I saw an article in Mishpacha magazine that depicts this concept perfectly. Yaacov, an electrician in Brooklyn, read an obituary about another electrician who had passed away suddenly. The man had actually lived in the building next door and left behind a wife and four children. Their pain felt palpable to Yaacov as he thought, “This could have been me.” He felt an urge to pay a shiva call, despite the fact that this was a stranger.
Upon entering, Yaacov saw the devastation the electrician’s death had left behind—a young widow with four children to support and no income. A toddler was crying on the floor from hunger, and Yaacov saw that their small kitchen was completely bare. He returned that night with groceries and told the widow, “I myself am an electrician. If there is anything I can do to help you, please do not hesitate to call.”
Desperate, she called him to ask if he would purchase her husband’s tools. Yaacov organized them, added some of his own, and sold every last item for her. He raised over $3,000—a hefty sum at that time—and continued to bring groceries often.
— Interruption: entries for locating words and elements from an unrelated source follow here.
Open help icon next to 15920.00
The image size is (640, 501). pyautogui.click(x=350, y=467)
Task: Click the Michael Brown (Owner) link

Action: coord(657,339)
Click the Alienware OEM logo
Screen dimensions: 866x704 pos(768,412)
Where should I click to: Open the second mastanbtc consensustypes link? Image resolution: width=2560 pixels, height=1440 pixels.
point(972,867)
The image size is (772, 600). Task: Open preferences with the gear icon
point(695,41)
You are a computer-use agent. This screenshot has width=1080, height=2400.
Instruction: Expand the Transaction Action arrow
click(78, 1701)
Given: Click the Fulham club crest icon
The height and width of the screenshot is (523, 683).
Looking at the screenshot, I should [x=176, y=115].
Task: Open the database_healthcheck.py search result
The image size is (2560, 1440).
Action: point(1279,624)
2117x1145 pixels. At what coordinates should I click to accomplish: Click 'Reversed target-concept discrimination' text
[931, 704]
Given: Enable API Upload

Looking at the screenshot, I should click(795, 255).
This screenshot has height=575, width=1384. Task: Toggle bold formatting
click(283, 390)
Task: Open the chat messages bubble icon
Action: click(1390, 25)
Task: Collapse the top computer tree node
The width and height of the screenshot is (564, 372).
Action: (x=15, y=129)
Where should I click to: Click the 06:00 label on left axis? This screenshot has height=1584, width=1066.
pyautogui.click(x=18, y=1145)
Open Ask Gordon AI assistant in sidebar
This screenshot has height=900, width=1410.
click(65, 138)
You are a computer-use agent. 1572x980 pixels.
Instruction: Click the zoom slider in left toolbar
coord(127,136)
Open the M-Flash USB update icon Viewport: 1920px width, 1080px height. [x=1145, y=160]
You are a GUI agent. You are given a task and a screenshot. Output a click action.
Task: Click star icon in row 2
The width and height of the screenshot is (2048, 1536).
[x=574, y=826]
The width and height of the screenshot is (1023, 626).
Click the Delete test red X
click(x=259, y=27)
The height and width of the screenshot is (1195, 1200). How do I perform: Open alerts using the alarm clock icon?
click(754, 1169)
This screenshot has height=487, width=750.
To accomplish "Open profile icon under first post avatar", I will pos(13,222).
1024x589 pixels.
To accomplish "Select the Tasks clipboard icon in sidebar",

Years later, a young pregnant woman named Ruthy sat at a Shabbos table in Jerusalem. She worked in a factory and was struggling to make ends meet. Woefully, she admitted, “I am scared of losing my job, especially because I am pregnant. If I take maternity leave, they won’t have me back, and I am the sole supporter of my family. My husband is unemployed, and my brother, also jobless, lives with us.” Everyone, including the host, shook their heads with sympathy.
The host then proceeded to ask her detailed questions about her family background, names and professions, etc. All of a sudden, he got up and quickly walked out of the room.
Ruthy didn’t understand how she had offended him.
The wealthy businessman returned, teary-eyed. “Your grandfather, Yaacov, is a righteous man.” He then shared that his father, an electrician, had passed away when he was young. He even remembered starving as a child.
“Your grandfather came with food to fill the entire kitchen. He did kindness after kindness for my mother and our family. It would be my honor and responsibility to help. You, your husband, and brother will all have a job in my company. Come tomorrow morning, and I will have positions waiting for you.”
Even years and generations later, we are not always privy to the ripple effect our actions may have. When we give without getting, we always receive more in the end, whether it be physically from Hashem in bounty, or spiritually from the energy we receive from above.
*An important disclaimer: Giving is not a magic wand or full-proof plan to “get back” from G-d. Sometimes we never see any results from our kindness, while other times Hashem openly shows us how it affects our life. We do not want to aspire to do kindness with the intention of receiving, and ultimately, the reward of giving is the kindness itself. While there are many miraculous stories like this, there are situations which don’t end in this way. As humans we only see the present tense which is limiting. Hashem runs the world and we don’t fully know how or why things happen.